**WHAT YOU ARE ASKED TO DO:**
Show each line of the records below where the word "tweet" occurs.

====== SOURCE INFORMATION

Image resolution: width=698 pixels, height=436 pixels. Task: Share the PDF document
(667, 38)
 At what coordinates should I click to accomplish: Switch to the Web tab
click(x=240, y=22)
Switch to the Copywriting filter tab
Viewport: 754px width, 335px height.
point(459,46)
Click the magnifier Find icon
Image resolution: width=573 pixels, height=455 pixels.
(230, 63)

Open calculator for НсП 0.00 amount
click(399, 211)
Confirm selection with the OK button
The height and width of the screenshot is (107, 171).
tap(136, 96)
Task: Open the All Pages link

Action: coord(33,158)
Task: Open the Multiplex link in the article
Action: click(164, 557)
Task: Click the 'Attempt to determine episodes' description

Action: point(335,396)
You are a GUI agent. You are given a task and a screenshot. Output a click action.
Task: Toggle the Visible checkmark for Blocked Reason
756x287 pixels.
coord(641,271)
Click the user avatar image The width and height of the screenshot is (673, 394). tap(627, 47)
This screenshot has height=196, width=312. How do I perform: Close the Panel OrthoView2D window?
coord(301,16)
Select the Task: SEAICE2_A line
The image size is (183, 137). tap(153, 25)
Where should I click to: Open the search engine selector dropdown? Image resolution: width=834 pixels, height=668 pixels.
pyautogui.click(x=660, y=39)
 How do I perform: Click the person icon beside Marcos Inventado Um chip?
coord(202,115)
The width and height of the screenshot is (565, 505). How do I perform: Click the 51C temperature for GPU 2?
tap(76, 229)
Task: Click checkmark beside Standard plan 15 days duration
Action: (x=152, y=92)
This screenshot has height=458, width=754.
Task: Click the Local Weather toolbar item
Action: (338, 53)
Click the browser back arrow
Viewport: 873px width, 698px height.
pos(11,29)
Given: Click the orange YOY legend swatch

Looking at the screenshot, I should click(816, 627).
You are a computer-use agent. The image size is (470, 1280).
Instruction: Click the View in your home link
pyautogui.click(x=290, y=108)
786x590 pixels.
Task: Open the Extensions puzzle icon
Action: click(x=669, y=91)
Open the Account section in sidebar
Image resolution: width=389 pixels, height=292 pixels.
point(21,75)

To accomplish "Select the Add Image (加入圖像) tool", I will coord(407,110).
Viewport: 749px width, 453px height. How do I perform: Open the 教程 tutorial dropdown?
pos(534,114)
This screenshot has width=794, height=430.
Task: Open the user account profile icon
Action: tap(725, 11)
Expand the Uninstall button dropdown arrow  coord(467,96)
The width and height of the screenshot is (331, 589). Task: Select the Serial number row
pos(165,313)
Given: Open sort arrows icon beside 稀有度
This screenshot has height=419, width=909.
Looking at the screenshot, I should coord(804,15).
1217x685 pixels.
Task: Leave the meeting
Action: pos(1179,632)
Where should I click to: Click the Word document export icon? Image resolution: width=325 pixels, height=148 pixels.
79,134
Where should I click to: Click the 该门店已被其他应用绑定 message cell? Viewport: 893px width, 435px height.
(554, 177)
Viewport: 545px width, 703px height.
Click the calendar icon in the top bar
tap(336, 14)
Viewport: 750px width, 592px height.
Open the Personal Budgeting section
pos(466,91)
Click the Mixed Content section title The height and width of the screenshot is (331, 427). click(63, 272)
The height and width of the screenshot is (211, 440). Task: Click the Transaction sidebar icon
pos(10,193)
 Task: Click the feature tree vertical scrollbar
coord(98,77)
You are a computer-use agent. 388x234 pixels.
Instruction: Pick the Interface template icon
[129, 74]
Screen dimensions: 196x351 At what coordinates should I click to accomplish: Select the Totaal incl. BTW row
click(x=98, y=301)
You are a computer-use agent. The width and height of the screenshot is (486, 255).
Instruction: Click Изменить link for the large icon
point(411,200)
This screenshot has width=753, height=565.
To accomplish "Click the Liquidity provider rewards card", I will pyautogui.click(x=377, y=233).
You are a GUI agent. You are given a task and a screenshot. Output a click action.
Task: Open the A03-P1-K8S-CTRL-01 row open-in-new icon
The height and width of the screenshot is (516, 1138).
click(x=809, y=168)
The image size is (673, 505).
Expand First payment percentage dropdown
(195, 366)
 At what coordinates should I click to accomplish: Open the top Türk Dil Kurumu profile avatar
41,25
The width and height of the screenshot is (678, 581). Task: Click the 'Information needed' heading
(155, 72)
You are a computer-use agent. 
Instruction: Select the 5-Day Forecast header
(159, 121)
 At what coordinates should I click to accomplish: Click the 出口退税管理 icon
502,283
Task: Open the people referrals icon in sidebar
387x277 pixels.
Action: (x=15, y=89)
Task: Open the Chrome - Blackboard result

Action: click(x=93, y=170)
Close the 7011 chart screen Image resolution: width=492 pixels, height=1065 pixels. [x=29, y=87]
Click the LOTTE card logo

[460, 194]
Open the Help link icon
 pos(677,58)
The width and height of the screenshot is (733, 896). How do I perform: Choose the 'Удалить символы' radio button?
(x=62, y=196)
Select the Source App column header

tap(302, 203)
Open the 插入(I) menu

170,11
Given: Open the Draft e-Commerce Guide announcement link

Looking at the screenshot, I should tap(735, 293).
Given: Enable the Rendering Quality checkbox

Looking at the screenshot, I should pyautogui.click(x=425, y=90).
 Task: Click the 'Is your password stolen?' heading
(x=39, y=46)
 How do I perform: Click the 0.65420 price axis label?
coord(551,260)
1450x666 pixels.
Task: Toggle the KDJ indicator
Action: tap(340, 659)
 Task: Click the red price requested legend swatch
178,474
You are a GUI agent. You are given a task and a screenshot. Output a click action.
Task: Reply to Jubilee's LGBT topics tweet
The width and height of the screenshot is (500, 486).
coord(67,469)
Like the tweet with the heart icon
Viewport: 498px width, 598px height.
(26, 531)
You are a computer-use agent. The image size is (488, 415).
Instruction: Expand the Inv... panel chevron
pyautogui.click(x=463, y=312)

============

**PROBLEM SOLUTION:**
Task: Reply to Jubilee's LGBT topics tweet
Like the tweet with the heart icon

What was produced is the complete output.